The Ant Bully (Warner, 7/28/06), features a trial by an Ant Council of a boy (nicknamed by his mother, to his chagrin, as Peanut), who has reacted to bullying by his schoolmates with his own brand of bullying – taking out his frustrations upon the ant colony in the yard of his home. The ants, far more advanced in their societal development and scientific ways than the boy counted on, come up with a potion to shrink their tormentor down to their size. (We’ve seen this idea before, dating back to Buddy’s Bug Hunt.) Dragging the boy before the council, and an angry mob, the charges are read against “Peanut the Destroyer”, including willfully and with malice aforethought crushing their food chambers, flooding all the lower hatching chambers, and dousing the colony with the dreaded “yellow rain.” “Hey, I had to go”, replies Peanut.
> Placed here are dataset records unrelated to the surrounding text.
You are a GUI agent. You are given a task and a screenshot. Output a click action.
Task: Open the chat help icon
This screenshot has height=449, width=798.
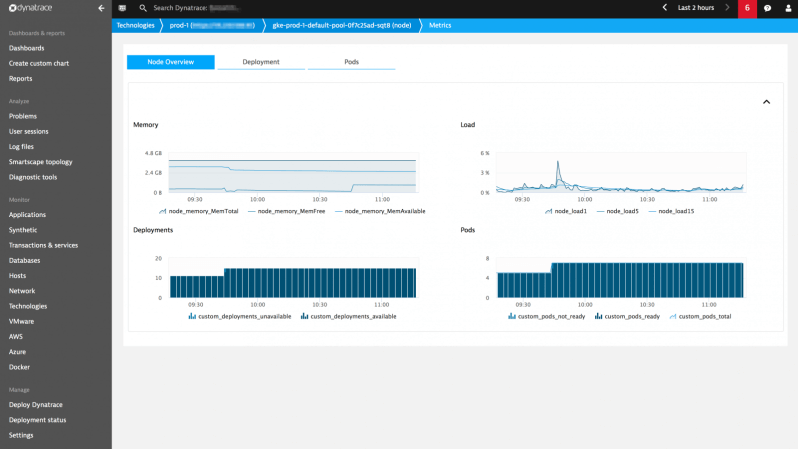coord(767,8)
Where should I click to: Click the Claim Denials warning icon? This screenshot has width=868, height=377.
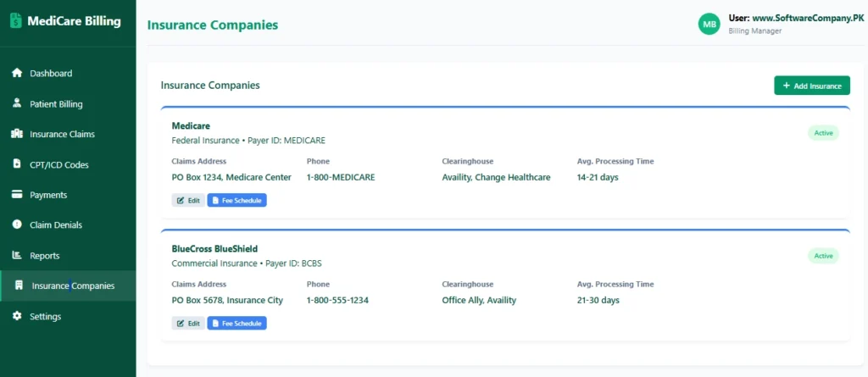[x=17, y=225]
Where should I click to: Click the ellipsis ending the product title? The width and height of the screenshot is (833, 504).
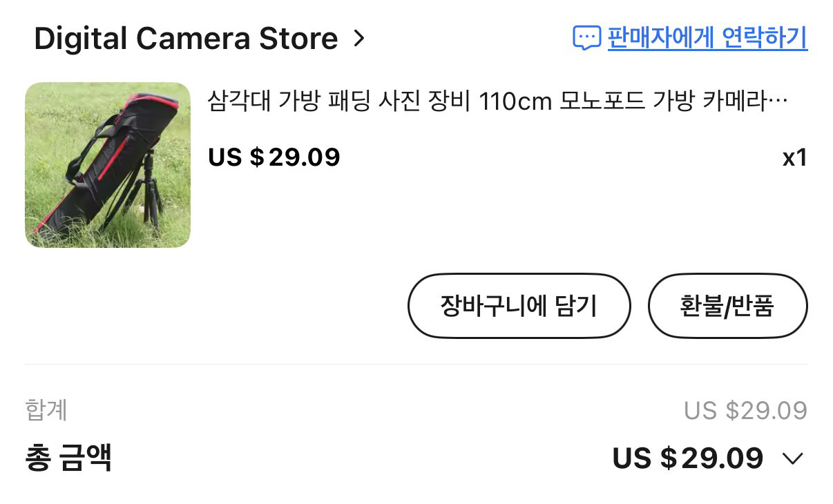[x=778, y=103]
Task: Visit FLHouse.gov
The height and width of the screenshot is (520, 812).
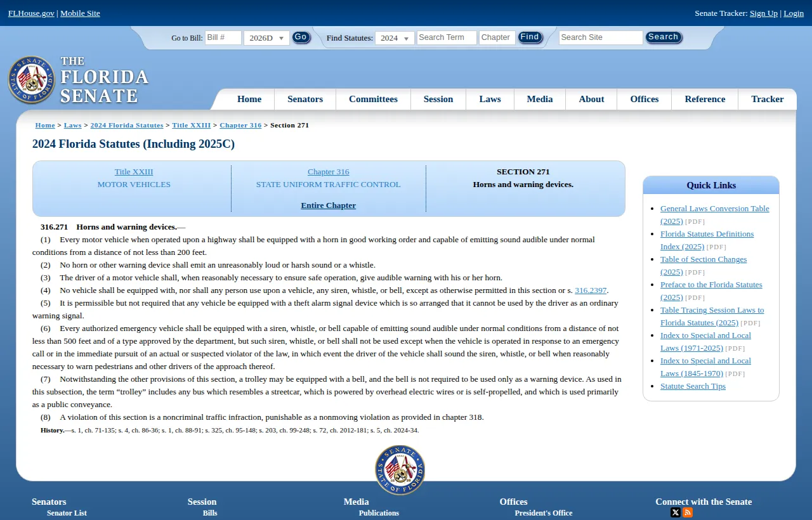Action: point(30,13)
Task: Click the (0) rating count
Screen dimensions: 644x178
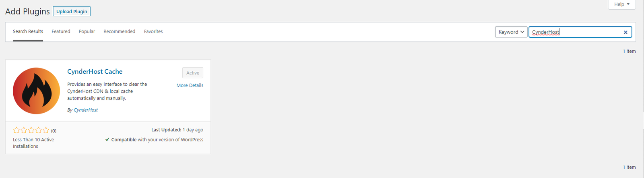Action: pos(54,131)
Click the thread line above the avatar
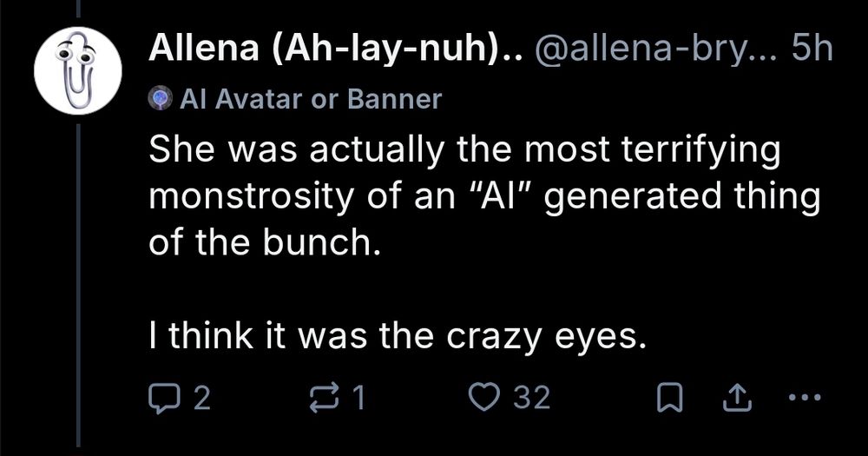 (76, 9)
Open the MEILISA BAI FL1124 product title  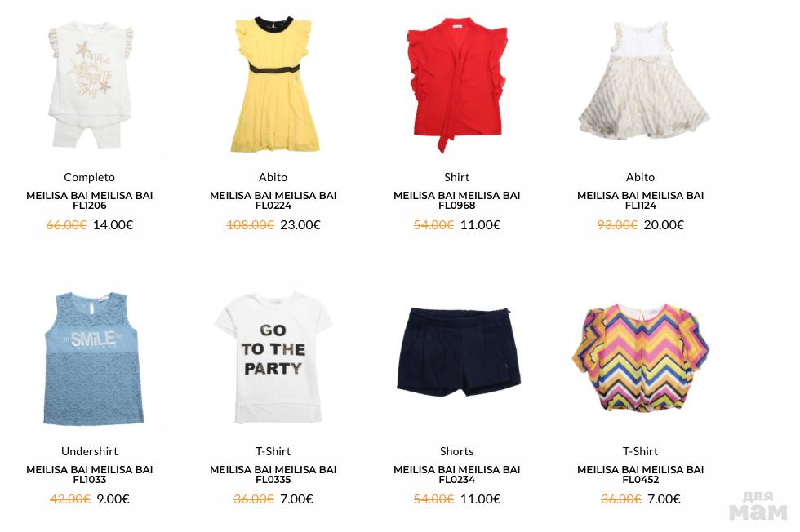[641, 201]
While the mob chants that they be allowed to eat him. “We are not mindless savages” says the prosecutor. “This human should be studied – and then we’ll eat him.” But the huge ant queen appears to pass judgment. Having a sort of spiritual aura and all-knowing demeanor, she sees a chance for a greater future through the boy, proposing that he be taught their ways to become one with the ants, then returned to the human world to spread what he has learned, in hopes of striking a peace for a better tomorrow. The crowd is none too pleased, but no one will question the wisdom of the queen. The queen leaves a low-key threat over Peanut’s head – not only will he never be returned to his normal size and his own kind if he doesn’t cooperate, but if he should fail to achieve the status of an ant, “That would be – regrettable.” Further detail on Peanut’s retraining, and his ultimate heroism, has been previously supplied in last year’s series of articles, Bugz Lives: Ants.
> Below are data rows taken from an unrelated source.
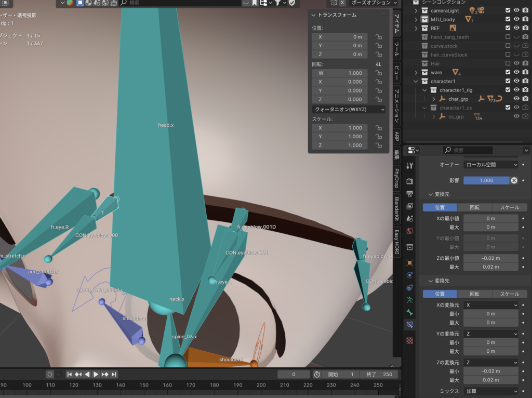Open the Bone Constraints properties tab

click(x=410, y=325)
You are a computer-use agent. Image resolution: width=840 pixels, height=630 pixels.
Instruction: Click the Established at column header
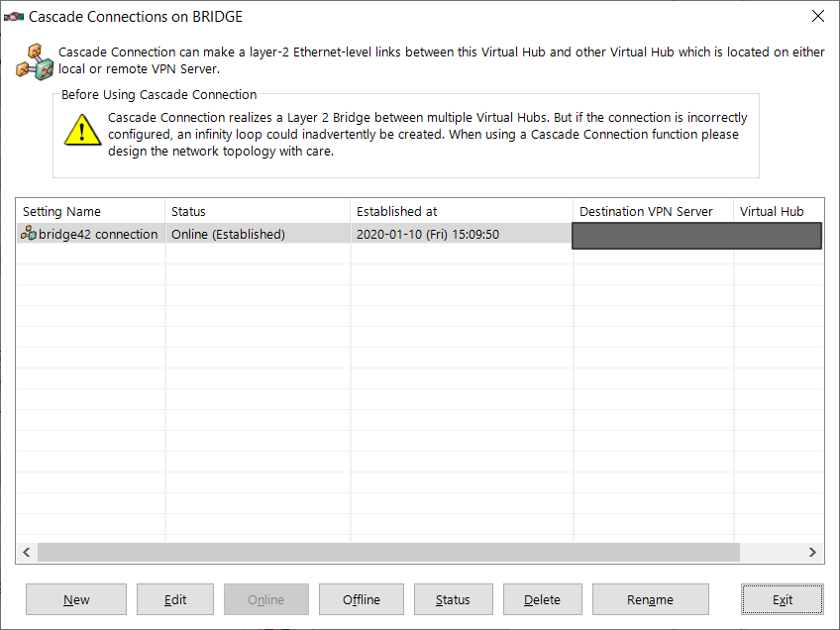click(462, 211)
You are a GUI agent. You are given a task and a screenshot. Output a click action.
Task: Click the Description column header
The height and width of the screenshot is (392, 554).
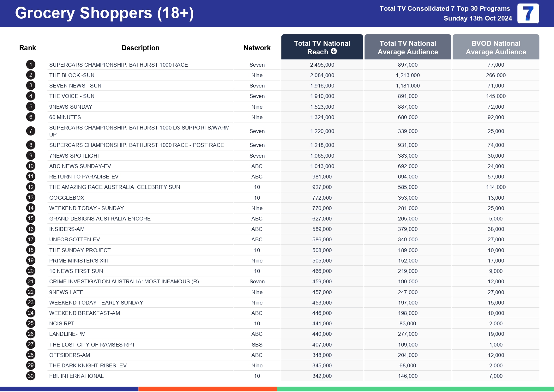[140, 48]
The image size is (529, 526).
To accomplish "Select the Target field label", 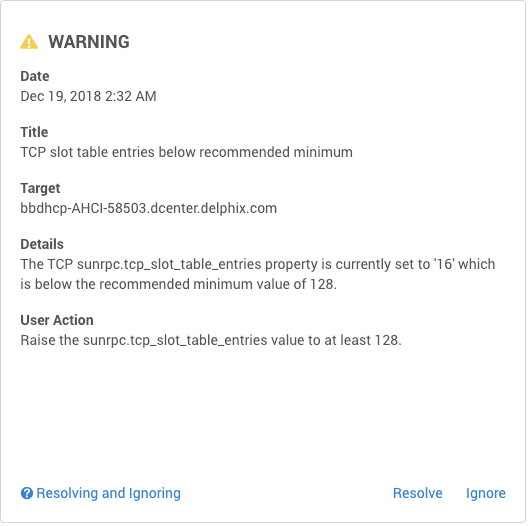I will coord(40,188).
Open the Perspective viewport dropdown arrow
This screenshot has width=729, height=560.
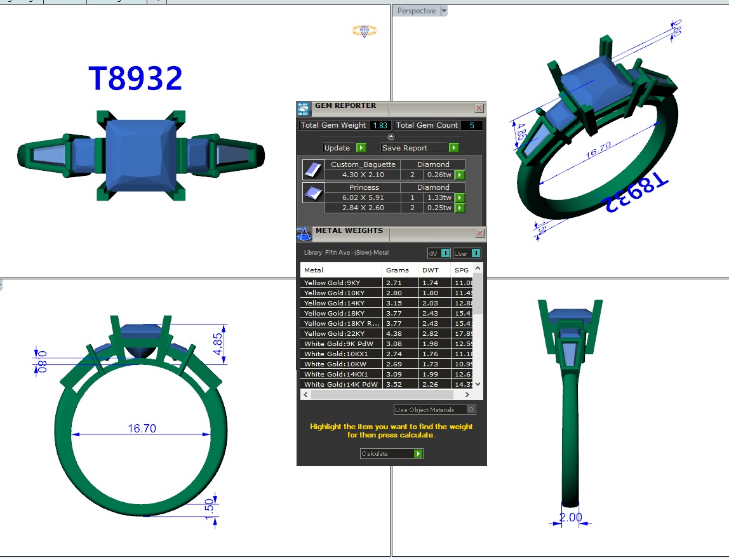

Bee Movie (Dreamworks, 11/2/07), an odd sort of vanity piece for Jerry Seinfeld, brought the cartoon courtroom to even greater CGI feature length. Jerry plays a bee (who looks much more like a little version of himself than any actual insect) who befriends a young female human florist. Fed up with the rut of hive life, Jerry gets wind of the fact that humans are eating bee honey. He also realizes that for this to be happening, some bee somewhere is getting robbed of his life’s work. Forming an allegiance with the florist, he vows to fight for bee justice – and they prosecute a case in which the honey companies are sued to cease their ways and leave all the honey back with the bees. But the consequences of a stunning courtroom victory do not go as expected for Jerry. Instead of bringing to his fellow bees a life of easy living and prosperity, honey supplies reach such a glut that the normally active and industrious bee colonies have no idea what to do with themselves, and fall into a sort of lethargic coma. No one pollinates the flowers – and the world’s plant life begins to crumble. Jerry and the florist of course spend the rest of the picture trying to reverse the damage and set things right. Jerry even opens up his own law office at the end of the film, “Insects at Law”.

To quote Honest John from Rooty Toot Toot, “Ipso facto. Status quo. I rest my case.”